SOURCE EXTRACT >>
PHILADELPHIA — Cristian Javier is not notably tall. He does not appear to be particularly strong, and he does not throw abnormally hard. He does not throw such an array of pitches that opposing hitters cannot fathom what is coming. He does not command his pitches with such precision that hitters are left stunned by backdoor third strikes.
What he does is deceive batters again and again. Using an unusual three-quarters delivery, he relies on a fastball that spins so much it performs like a far sharper pitch. He sustains the deception because he is especially calm, on the mound and off it.
In Game 4 of the 2022 World Series, Javier so demonstrated his prowess on an international stage that Baseball Hall of Fame officials requested his autograph afterward — a souvenir from just the second no-hitter in World Series history and the first in 66 years.
Javier and three relievers not only etched their spot in history with the combined feat, they keyed Houston’s 5-0 victory over Philadelphia that evened the series at 2-2, with Game 5 coming Thursday (8 p.m. ET on FOX and the FOX Sports App.)
The final out of the combined no-hitter
Four Houston pitchers combined to throw the second no-hitter in World Series history and just the third ever in the MLB postseason.
Javier’s fastball might be a simple-sounding pitch, but it’s some marvel that a man lacking the typical superlatives can throw an elite one.
“I think that’s the best fastball right now in baseball,” said Christian Vázquez, who caught him Wednesday. “You can call it anytime. No matter who is in the batter’s box, you can call it, and it’s going to be success with that pitch.”
Javier is a flyball pitcher. Citizens Bank Park is a bandbox. Javier throws 60% fastballs. The 2022 Phillies can handle heat with the best of them. And yet, Javier flummoxed them over six hitless innings here Wednesday, and three Astros relievers followed with hitless innings of their own. Javier grabbed the last of them, Ryan Pressly, and lifted him off his feet to congratulate him.
Houston Astros throw a combined no-hitter!
Ben Verlander and Alex Curry break down Houston’s combined no-hitter in Game 4 of the World Series. Cristian Javier was dominant in six dazzling innings, and three relievers finished the no-no.
For all of the aforementioned reasons, baseball underestimated Javier for years. Even the Astros have underutilized him in recent seasons. Consider last postseason, when Javier pitched only out of the bullpen. Or consider this postseason.
Javier performed better in September than any of their other starters, but the Astros opted against starting him in the American League Division Series. That forced him to wait three weeks between starts, but he still turned in 5 1/3 scoreless innings at Yankee Stadium during the ALCS. All that got him was another 11-day wait to start again.
Now, unless the Astros use him in relief or to start on short rest, Javier’s season is over. If it is, he set up his team well to win it all, and he almost certainly severed any remaining skepticism about his ability.
Astros’ Cristian Javier throws six no-hit innings
Cristian Javier helped the Astros throw the second no-hitter in World Series and just the third all-time in the MLB postseason.
That hesitation had hovered around him for a decade.
In his native Dominican Republic, it took Javier until he was nearly 18 to latch on with a major-league team, two years later than his peers. He signed for less than one one-hundredth ($10,000) of the bonuses those more heralded peers commanded.
But it was Javier, now 25, who commanded the mound in the World Series on Wednesday.

LISTING >>
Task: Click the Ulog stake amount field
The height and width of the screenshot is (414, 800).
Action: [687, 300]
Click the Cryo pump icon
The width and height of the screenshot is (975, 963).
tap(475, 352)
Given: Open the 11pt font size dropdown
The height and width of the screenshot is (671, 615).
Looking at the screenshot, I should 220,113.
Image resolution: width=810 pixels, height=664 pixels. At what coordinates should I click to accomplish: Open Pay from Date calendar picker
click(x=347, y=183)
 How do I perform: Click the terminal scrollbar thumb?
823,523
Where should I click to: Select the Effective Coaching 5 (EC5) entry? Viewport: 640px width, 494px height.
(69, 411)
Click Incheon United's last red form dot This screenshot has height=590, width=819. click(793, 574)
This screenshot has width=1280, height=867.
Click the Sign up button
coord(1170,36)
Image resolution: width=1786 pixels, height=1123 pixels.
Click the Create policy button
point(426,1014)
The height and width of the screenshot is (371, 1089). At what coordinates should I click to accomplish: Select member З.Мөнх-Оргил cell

EXERCISE AIM >>
Rewrite the stretch from "Ben Verlander and" through "finished the no-no." in the article on Cristian Javier's World Series no-hitter, putting "brilliant" in place of "dazzling".

REPLY >>
Ben Verlander and Alex Curry break down Houston’s combined no-hitter in Game 4 of the World Series. Cristian Javier was dominant in six brilliant innings, and three relievers finished the no-no.